» What you are asked to do
Output all entries verbatim, dropping pictures.

» The input

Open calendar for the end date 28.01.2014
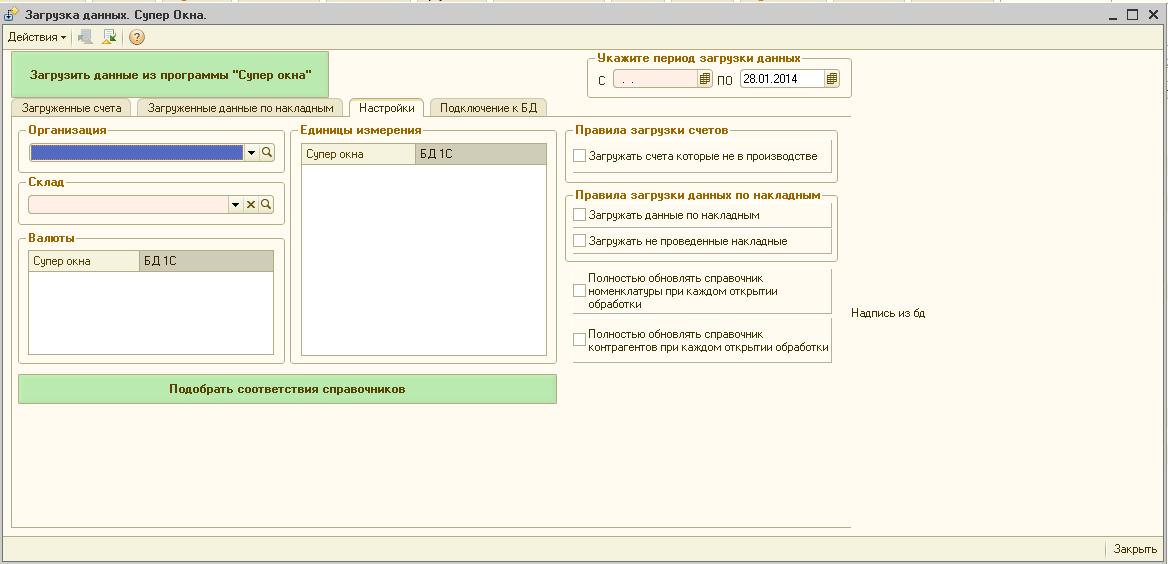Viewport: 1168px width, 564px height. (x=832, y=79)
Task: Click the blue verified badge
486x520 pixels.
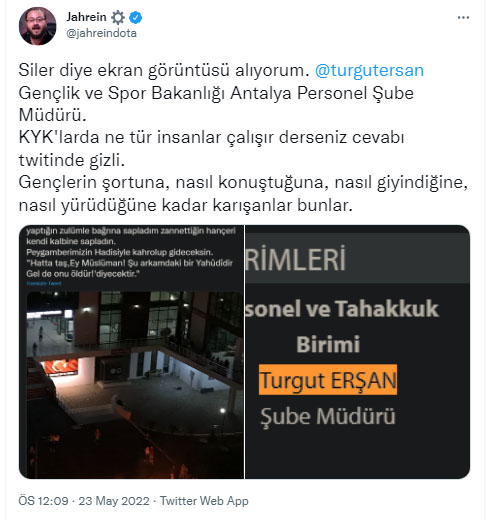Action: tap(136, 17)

» Written reply
Open calendar for the end date 28.01.2014
Viewport: 1168px width, 564px height. (x=832, y=79)
Task: Click the blue verified badge
486x520 pixels.
Action: tap(136, 17)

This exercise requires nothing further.